In Chinese philosophy, water () is the low point of the matter, or the matter's dying or hiding stage. Water is the fifth stage of Wu Xing, the five elements.

Water is the most yin in character of the five elements. Its motion is downward and inward, and its energy is stillness and conserving.

Water is associated with the color black, with the planet Mercury, with the moon (which was believed to cause the dew to fall at night), with night, with the north, with winter or cold weather, and with the Black Tortoise (Xuan Wu) in the Chinese constellation Four Symbols.

Attributes
In Chinese Taoist thought, water is representative of intelligence and wisdom, flexibility, softness, and pliancy; however, an overabundance of the element is said to cause difficulty in choosing something and sticking to it. In the same way, water can be fluid and weak, but can also wield great power when it floods and overwhelms the land. In Chinese medicine, water is believed to govern the kidney and urinary bladder, and is associated with the ears and bones. The negative emotion associated with water is fear/anxiety, while the positive emotion is calmness.

The colours black, blue, and grey also represent water.

Astrology
In Chinese astrology, water is included in the 10 heavenly stems (the five elements in their yin and yang forms), which combine with the 12 Earthly Branches (or Chinese signs of the zodiac), to form the 60 year cycle.

Yang water years end in 2 (e.g., 1992), while yin water years end in 3 (e.g., 1993). Water governs the Chinese zodiac signs Pig and Rat.
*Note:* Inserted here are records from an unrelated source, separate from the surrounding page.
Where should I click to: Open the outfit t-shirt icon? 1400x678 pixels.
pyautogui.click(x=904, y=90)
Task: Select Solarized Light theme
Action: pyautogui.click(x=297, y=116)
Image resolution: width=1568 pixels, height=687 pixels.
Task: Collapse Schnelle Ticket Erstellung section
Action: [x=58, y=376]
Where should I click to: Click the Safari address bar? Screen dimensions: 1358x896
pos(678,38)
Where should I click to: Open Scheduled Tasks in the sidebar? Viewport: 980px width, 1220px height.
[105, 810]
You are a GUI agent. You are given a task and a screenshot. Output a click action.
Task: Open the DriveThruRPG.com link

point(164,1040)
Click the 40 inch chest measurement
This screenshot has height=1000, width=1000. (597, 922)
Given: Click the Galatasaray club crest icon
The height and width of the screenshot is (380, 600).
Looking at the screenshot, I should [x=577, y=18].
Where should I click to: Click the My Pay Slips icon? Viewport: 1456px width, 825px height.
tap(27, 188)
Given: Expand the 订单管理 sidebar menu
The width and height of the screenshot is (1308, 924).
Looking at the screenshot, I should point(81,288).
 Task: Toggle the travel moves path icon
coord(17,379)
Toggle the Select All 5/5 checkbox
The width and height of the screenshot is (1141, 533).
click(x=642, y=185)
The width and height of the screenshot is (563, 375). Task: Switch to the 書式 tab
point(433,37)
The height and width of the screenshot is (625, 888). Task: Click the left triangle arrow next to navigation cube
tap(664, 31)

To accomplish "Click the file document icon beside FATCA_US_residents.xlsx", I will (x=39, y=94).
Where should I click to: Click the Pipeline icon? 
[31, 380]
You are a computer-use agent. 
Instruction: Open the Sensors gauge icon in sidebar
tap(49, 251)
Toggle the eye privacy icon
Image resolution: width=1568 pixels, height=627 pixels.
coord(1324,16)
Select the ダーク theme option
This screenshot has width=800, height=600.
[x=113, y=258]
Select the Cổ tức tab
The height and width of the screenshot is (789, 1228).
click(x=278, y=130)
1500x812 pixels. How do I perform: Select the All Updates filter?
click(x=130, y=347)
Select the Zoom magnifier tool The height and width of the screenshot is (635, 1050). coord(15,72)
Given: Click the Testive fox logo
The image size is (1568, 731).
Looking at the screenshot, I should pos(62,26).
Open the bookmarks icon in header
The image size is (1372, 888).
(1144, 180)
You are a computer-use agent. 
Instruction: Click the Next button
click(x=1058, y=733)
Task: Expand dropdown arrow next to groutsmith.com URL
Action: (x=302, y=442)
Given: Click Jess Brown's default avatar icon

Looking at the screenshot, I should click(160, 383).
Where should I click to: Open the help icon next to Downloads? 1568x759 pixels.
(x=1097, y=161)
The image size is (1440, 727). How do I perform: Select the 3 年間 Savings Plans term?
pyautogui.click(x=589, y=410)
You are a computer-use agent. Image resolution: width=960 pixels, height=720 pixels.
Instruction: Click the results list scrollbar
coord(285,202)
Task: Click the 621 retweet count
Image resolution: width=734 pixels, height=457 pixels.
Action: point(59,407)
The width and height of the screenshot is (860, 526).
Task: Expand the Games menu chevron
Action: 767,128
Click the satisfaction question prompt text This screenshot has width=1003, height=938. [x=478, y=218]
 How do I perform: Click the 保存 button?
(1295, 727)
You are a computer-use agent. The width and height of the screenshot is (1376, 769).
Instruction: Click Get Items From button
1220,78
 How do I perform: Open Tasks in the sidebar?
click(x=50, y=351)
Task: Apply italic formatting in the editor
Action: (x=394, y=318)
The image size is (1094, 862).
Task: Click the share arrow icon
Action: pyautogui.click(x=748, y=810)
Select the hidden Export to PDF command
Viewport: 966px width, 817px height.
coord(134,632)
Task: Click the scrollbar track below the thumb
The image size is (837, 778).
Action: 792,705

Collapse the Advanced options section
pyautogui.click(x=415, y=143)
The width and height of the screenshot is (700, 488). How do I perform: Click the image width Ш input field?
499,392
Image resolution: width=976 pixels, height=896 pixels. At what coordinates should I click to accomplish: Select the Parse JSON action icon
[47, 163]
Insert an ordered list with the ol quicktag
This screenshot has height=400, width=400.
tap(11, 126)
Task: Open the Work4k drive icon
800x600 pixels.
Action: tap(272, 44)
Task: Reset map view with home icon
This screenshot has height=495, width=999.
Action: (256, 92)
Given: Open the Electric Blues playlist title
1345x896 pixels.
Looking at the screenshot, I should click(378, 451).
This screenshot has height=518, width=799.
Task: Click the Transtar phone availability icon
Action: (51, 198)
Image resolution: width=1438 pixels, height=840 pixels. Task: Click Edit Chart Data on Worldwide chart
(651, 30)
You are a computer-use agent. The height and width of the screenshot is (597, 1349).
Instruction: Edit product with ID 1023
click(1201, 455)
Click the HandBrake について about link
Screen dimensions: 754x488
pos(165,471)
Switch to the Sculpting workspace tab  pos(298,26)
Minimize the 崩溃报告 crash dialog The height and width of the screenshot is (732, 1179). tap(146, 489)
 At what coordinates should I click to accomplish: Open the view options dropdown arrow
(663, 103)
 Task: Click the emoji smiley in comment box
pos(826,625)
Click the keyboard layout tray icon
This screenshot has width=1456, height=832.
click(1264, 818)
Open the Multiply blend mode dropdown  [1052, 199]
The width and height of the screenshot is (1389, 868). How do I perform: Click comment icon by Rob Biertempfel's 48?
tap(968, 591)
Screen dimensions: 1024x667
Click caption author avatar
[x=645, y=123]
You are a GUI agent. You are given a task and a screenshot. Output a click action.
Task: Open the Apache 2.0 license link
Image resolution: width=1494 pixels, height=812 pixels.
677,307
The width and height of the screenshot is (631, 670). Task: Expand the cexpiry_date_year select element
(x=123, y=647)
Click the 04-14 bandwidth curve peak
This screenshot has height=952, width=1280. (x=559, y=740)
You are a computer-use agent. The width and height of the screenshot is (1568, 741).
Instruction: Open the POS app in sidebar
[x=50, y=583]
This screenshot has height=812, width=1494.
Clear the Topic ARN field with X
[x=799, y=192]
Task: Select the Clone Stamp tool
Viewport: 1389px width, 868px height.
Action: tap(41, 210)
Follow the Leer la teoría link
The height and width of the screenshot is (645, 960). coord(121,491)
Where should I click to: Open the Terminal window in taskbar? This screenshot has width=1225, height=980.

It also usually represents wealth and money luck in Feng Shui, although it might differ in some subjective scenarios.

Cycle of Wu Xing
In the regenerative cycle of the Wu Xing, metal engenders water, as it traps falling water from a source, and water begets wood as "rain or dew makes plant life flourish"

In the conquest cycle, water overcomes fire, as "nothing will put out a fire as quickly as water". Earth overcomes water as earth-built canals direct the flow, and soil absorbs water.